Now, maybe the IEA will listen and change the placement of the scenarios in the World Energy Outlook, but I’ve read these reports since the publication of the first one and believe me their analysis tends to be top notch (in part compared to the horrible performance of most other predictions and scenarios), but that doesn’t really motivate a lot of policies. Fossil fuel subsidies do not go and go depending on the Global energy outlook, which has pushed for their abandonment for decades, but no longer because of the economic and political realities that underlie them.
What bothers me most, however, is the 150’s insistence that carbon capture and storage, fossil gas, nuclear power, and bioenergy be excluded from the scenarios. The letter is openly concerned about how “bioenergy production is linked to land grabbing and human rights violations, food insecurity, increased greenhouse gas emissions. greenhouse and biodiversity loss ”. Renewable energies should instead be supported, they insist.
Yet renewables are much more land-intensive than other sources and would hardly mean less food insecurity. Worse yet, one of the letter’s biggest sponsors is Greenpeace, which has long supported anti-scientific opposition to genetically modified organisms in agriculture. This opposition has dramatically increased land use and food insecurity in many parts of the world, contradicting their alleged concern over bioenergy.
Likewise, opposition to carbon capture represents nothing more than a false moral position, which they disguise as an argument in favor of restoring ecosystems to capture carbon. Industrial carbon capture does not in any way exclude ecosystem restoration and again, renewable energies often degrade ecosystems because of their intensive land requirements.

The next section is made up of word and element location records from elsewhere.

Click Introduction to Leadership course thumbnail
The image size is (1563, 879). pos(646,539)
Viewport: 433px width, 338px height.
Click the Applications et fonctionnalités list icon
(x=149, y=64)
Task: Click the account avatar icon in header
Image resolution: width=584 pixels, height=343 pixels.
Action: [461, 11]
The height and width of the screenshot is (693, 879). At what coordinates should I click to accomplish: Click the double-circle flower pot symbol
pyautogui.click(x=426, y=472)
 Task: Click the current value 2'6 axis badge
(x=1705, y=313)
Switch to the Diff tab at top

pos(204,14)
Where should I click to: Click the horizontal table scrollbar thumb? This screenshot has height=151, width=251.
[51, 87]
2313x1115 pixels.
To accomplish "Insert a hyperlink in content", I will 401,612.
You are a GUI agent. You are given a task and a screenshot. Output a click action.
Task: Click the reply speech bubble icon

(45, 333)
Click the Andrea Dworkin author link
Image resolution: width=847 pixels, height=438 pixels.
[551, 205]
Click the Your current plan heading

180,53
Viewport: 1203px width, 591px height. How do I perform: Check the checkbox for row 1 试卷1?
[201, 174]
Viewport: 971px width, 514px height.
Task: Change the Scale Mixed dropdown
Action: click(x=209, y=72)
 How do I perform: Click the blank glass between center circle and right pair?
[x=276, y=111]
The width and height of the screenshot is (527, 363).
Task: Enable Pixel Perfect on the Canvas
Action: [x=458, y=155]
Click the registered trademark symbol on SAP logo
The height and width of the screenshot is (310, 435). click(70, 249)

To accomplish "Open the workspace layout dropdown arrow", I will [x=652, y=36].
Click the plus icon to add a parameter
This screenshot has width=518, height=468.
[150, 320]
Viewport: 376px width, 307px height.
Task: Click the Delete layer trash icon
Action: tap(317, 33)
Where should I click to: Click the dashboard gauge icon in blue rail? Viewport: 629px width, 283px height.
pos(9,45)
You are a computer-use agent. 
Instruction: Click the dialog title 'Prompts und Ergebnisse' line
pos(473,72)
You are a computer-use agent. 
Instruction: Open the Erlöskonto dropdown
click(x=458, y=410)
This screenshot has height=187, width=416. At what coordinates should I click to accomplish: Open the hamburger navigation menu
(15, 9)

Finally, to insist that an increase in nuclear energy should not be seen as an alternative source of low carbon energy (there is no zero carbon energy), is totally no. scientist. It has a much smaller footprint than other power sources and is very likely to see much lower costs in the future (see my next column), which makes it more attractive.
Since the IEA performs scenario analysis, testing different hypotheses on policies and technological developments, considering the hypotheses of no nuclear power versus high nuclear power is not unreasonable, and indeed, others have. But if I don’t object to increasing the IEA’s budget enough to test a multitude of scenarios, it has long been argued that policymakers find it difficult to focus on more than two or three.
Ultimately, I would advise the “150” that in my experience the IEA does not change its scenarios or forecasts based on outside pressure. After all, I’ve spent over three decades arguing that their oil price forecast is too high, with no appreciable impact – except that they’ve stopped asking me to comment on their plans!